The Ministry of Land, Transport and Maritime Affairs said full-fledged commercial operation of the second phase of the railway system will start Wednesday and is expected to fuel greater use of trains by travelers.

The 20.4-kilometer section of railway, which cost 2.48 trillion won (US$2.15 billion), connects Seoul Station in the central part of the capital city with Gimpo Airport, and will effectively reduce travel time and cost for passengers bound for Incheon International Airport station (IIA), located at the country's largest airport.

The second phase follows the completion of the first leg of construction that linked Gimpo, on the western outskirts of the capital, with IIA. That 37.6-kilometer-long railway was opened to the public in March 2007.

Construction on the entire double-track airport railway line started in 2001 at cost of 4.22 trillion won.

The ministry said a passenger on a train with local service can reach IIA on Yeongjong Island from Seoul Station in 53 minutes at a cost of 3,700 won, compared to traveling over an hour on a limousine bus that costs 15,000. It said that same distance can be covered by a taxi in just under an hour, if there is no traffic, but at a cost of 67,500 won.

People who board an express train can make the trip in 43 minutes for 13,300 won.

Authorities, meanwhile, said the opening of the train service could greatly push up the number of travelers and help the country cut back on energy use by getting people to take public transportation.

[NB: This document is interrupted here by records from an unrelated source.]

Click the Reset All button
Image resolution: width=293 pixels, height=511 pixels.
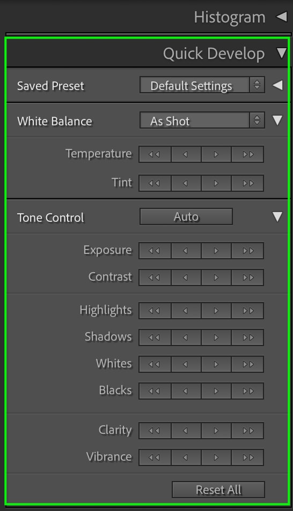(218, 490)
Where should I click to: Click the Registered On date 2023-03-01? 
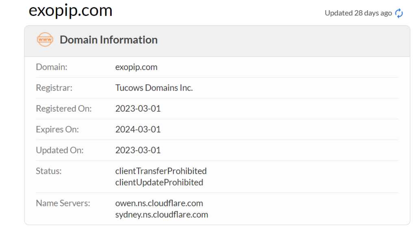(x=138, y=108)
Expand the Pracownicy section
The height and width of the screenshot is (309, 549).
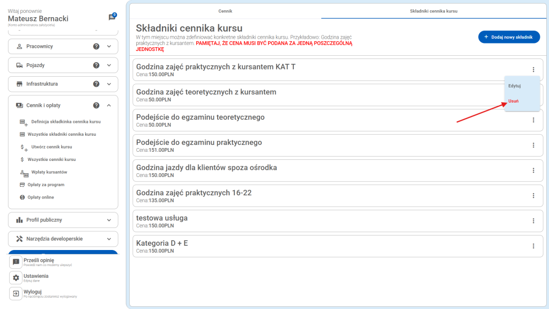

A new Seoul-Incheon International Airport train conducts trial runs on Dec. 24 before the start of commercial operations. (Yonhap)

Besides the opening of the railway service, Seoul is moving to connect the Korea Train Express (KTX) bullet train with the Seoul Station-IIA line by the end of 2012. Such a connection would allow a person to travel from Busan, in the southeastern corner of the country, to Incheon airport in two hours and 40 minutes, down sharply from six hours at present.

Because the KTX trains can travel at 180 kilometers per hour, they will be able to ferry passengers from downtown Seoul to IIA in about 28 minutes.

source
Quote:
South Korea opens airport railway... 10 years after airport

SEOUL — South Korea Tuesday officially opened a railway linking its main international airport at Incheon to central Seo almost 10 years after the airport itself began operations.

The 58-km (36 mile) line linking Seoul station and the airport will start taking passengers from Wednesday, the transport ministry said.

Work on the 4.2-trillion-won (3.6 billion dollar) project began in April 2001, a month after the airport opened.

The first section between Incheon airport and Gimpo airport on the western outskirts of Seoul was completed in March 2007.

The 20.7-km section between Gimpo and Seoul station was formally opened Tuesday after a tape-cutting ceremony chaired by Prime Minister Kim Hwang-Sik.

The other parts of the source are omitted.